- What you are asked to do -
The response must consist of every record, restated word for word.
##### The input #####
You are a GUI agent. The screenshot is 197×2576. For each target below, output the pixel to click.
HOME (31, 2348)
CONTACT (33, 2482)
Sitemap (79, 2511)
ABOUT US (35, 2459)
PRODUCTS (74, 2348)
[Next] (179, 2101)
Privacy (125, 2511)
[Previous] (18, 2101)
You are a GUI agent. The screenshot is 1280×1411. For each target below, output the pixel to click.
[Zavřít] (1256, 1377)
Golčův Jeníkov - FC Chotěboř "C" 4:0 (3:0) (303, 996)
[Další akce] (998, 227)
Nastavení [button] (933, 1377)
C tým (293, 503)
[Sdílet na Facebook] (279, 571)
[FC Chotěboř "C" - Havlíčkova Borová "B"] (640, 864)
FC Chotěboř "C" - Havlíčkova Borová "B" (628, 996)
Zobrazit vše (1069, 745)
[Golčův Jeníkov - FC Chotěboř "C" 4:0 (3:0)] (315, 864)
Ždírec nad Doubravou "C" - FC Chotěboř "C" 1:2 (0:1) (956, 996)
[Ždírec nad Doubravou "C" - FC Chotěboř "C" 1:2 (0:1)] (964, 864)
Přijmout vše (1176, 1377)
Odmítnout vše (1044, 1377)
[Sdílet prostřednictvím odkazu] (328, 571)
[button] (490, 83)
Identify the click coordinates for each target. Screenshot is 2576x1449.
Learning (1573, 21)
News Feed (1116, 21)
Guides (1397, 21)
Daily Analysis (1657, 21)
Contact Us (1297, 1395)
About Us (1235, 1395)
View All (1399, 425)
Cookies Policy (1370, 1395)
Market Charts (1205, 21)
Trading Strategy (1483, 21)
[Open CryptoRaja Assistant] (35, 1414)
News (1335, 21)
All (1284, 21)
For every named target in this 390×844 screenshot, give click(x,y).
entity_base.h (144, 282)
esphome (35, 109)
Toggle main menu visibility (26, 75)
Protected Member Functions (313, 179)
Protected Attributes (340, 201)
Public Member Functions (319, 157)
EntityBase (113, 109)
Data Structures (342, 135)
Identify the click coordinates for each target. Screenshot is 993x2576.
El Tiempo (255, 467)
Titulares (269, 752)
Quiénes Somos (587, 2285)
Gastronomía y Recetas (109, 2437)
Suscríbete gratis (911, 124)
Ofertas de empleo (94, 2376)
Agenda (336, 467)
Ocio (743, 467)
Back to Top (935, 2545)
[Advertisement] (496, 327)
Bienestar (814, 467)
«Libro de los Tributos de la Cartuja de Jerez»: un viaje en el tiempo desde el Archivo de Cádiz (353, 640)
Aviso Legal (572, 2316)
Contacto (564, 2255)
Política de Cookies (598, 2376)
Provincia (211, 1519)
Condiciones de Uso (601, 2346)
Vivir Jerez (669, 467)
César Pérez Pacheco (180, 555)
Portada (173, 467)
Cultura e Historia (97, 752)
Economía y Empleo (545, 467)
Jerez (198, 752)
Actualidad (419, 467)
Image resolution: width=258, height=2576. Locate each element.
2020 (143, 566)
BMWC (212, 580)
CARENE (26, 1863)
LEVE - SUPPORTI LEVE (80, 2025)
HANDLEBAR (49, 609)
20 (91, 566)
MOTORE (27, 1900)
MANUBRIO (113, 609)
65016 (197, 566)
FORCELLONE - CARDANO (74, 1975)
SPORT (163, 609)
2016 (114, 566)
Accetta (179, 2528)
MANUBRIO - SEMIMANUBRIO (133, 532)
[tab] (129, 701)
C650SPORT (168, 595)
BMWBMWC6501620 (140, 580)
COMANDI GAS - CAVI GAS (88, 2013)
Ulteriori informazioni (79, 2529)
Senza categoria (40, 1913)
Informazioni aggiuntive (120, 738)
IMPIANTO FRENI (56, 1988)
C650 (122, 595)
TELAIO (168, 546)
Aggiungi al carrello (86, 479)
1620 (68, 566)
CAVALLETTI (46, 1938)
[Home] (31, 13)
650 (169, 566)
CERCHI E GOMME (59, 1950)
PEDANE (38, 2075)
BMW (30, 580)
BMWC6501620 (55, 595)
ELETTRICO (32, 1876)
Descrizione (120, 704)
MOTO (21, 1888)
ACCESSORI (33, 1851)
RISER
#####
- Answer to the problem -
You are a GUI agent. The screenshot is 197×2576. For each target below, output the pixel to click.
HOME (31, 2348)
CONTACT (33, 2482)
Sitemap (79, 2511)
ABOUT US (35, 2459)
PRODUCTS (74, 2348)
[Next] (179, 2101)
Privacy (125, 2511)
[Previous] (18, 2101)
You are a GUI agent. The screenshot is 1280×1411. For each target below, output the pixel to click.
[Zavřít] (1256, 1377)
Golčův Jeníkov - FC Chotěboř "C" 4:0 (3:0) (303, 996)
[Další akce] (998, 227)
Nastavení [button] (933, 1377)
C tým (293, 503)
[Sdílet na Facebook] (279, 571)
[FC Chotěboř "C" - Havlíčkova Borová "B"] (640, 864)
FC Chotěboř "C" - Havlíčkova Borová "B" (628, 996)
Zobrazit vše (1069, 745)
[Golčův Jeníkov - FC Chotěboř "C" 4:0 (3:0)] (315, 864)
Ždírec nad Doubravou "C" - FC Chotěboř "C" 1:2 (0:1) (956, 996)
[Ždírec nad Doubravou "C" - FC Chotěboř "C" 1:2 (0:1)] (964, 864)
Přijmout vše (1176, 1377)
Odmítnout vše (1044, 1377)
[Sdílet prostřednictvím odkazu] (328, 571)
[button] (490, 83)
Identify the click coordinates for each target. Screenshot is 2576x1449.
Learning (1573, 21)
News Feed (1116, 21)
Guides (1397, 21)
Daily Analysis (1657, 21)
Contact Us (1297, 1395)
About Us (1235, 1395)
View All (1399, 425)
Cookies Policy (1370, 1395)
Market Charts (1205, 21)
Trading Strategy (1483, 21)
[Open CryptoRaja Assistant] (35, 1414)
News (1335, 21)
All (1284, 21)
For every named target in this 390×844 screenshot, give click(x,y).
entity_base.h (144, 282)
esphome (35, 109)
Toggle main menu visibility (26, 75)
Protected Member Functions (313, 179)
Protected Attributes (340, 201)
Public Member Functions (319, 157)
EntityBase (113, 109)
Data Structures (342, 135)
Identify the click coordinates for each target. Screenshot is 993x2576.
El Tiempo (255, 467)
Titulares (269, 752)
Quiénes Somos (587, 2285)
Gastronomía y Recetas (109, 2437)
Suscríbete gratis (911, 124)
Ofertas de empleo (94, 2376)
Agenda (336, 467)
Ocio (743, 467)
Back to Top (935, 2545)
[Advertisement] (496, 327)
Bienestar (814, 467)
«Libro de los Tributos de la Cartuja de Jerez»: un viaje en el tiempo desde el Archivo de Cádiz (353, 640)
Aviso Legal (572, 2316)
Contacto (564, 2255)
Política de Cookies (598, 2376)
Provincia (211, 1519)
Condiciones de Uso (601, 2346)
Vivir Jerez (669, 467)
César Pérez Pacheco (180, 555)
Portada (173, 467)
Cultura e Historia (97, 752)
Economía y Empleo (545, 467)
Jerez (198, 752)
Actualidad (419, 467)
Image resolution: width=258, height=2576. Locate each element.
2020 (143, 566)
BMWC (212, 580)
CARENE (26, 1863)
LEVE - SUPPORTI LEVE (80, 2025)
HANDLEBAR (49, 609)
20 (91, 566)
MOTORE (27, 1900)
MANUBRIO (113, 609)
65016 (197, 566)
FORCELLONE - CARDANO (74, 1975)
SPORT (163, 609)
2016 (114, 566)
Accetta (179, 2528)
MANUBRIO - SEMIMANUBRIO (133, 532)
[tab] (129, 701)
C650SPORT (168, 595)
BMWBMWC6501620 (140, 580)
COMANDI GAS - CAVI GAS (88, 2013)
Ulteriori informazioni (79, 2529)
Senza categoria (40, 1913)
Informazioni aggiuntive (120, 738)
IMPIANTO FRENI (56, 1988)
C650 (122, 595)
TELAIO (168, 546)
Aggiungi al carrello (86, 479)
1620 (68, 566)
CAVALLETTI (46, 1938)
[Home] (31, 13)
650 (169, 566)
CERCHI E GOMME (59, 1950)
PEDANE (38, 2075)
BMW (30, 580)
BMWC6501620 (55, 595)
ELETTRICO (32, 1876)
Descrizione (120, 704)
MOTO (21, 1888)
ACCESSORI (33, 1851)
RISER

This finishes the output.